The court heard the same arguments others have been hearing for years. Corban argued the 1989 version was self-executing because the statute did not require any affirmative action or judicial confirmation for the mineral rights to be deemed abandoned. Therefore, the General Assembly must have intended the mineral rights to automatically transfer to the surface holder after the 20-year period, he argued. In response, the mineral rights holders argued that the 1989 version was not self-executing and that the surface owner under the 1989 Act must have taken legal action to quiet title in order to obtain the mineral interest.
In its opinion, the court noted that the 1989 law did not use the words “extinguish” or “null and void,” but simply stated the mineral rights “shall be deemed abandoned and vested in the owner of the surface.” Analyzing Sixth Circuit precedent, the word “deemed” was found to merely create a conclusive presumption that the mineral rights had been abandoned. Therefore, the 1989 law provided surface owners seeking to quiet title evidentiary proof that the mineral rights holder had abandoned its interest, nothing more. It did not automatically transfer the mineral rights interest to the surface owner.
Therefore, according to the Ohio Supreme Court, the 1989 Dormant Mineral Act “was not self-executing” and “did not automatically transfer ownership of dormant mineral rights” to surface owners. Under the 1989 Act, the only way surface holders were able to merge their rights with the underlying mineral rights was to quiet title.
Following Corban, the status of dormant mineral rights throughout the state of Ohio has been clarified. Surface owners who wished to merge their rights with the dormant mineral rights prior to 2006 only did so successfully if they quieted title. No mineral rights automatically transferred to surface holders under the 1989 Act. Furthermore, any surface holder seeking to have the mineral rights below its property merged after 2006 must comply with the provisions outlined in the statute to do so. These provisions include providing the mineral rights holder advance notice of an abandonment proceeding and giving it an opportunity to preserve its rights.

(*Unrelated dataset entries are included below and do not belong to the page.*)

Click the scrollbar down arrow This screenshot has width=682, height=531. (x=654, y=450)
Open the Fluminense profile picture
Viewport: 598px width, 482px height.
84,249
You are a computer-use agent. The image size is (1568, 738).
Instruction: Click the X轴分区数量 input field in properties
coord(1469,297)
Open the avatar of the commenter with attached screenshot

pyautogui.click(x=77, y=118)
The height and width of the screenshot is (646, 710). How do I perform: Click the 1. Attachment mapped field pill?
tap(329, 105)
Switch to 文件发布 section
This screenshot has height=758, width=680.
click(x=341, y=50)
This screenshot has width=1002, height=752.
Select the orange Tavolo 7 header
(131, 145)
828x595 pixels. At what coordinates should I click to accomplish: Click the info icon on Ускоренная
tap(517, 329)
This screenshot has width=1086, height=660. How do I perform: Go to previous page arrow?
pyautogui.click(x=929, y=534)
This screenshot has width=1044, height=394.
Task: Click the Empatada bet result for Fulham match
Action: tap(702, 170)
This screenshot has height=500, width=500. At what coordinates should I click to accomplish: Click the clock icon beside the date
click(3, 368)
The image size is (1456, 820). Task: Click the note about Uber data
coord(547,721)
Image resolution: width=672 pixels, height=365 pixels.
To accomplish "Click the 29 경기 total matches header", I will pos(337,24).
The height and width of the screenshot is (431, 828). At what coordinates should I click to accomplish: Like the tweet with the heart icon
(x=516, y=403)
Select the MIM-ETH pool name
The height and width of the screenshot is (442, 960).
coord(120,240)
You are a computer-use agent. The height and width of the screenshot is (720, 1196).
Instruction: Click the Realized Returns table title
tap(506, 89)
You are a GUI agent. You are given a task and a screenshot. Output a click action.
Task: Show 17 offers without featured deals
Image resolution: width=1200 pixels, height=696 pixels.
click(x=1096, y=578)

In short, if you think you own the dormant mineral rights below your surface estate in the state of Ohio because those rights automatically transferred to you under the 1989 Dormant Mineral Act, you do not. You may need to take further action to solidify your interest. On the other hand, if you believe your mineral rights were automatically abandoned, and the surface right holder did not quiet title or follow the procedures outlined in the 2006 amendments, you may still have an ownership interest in those rights.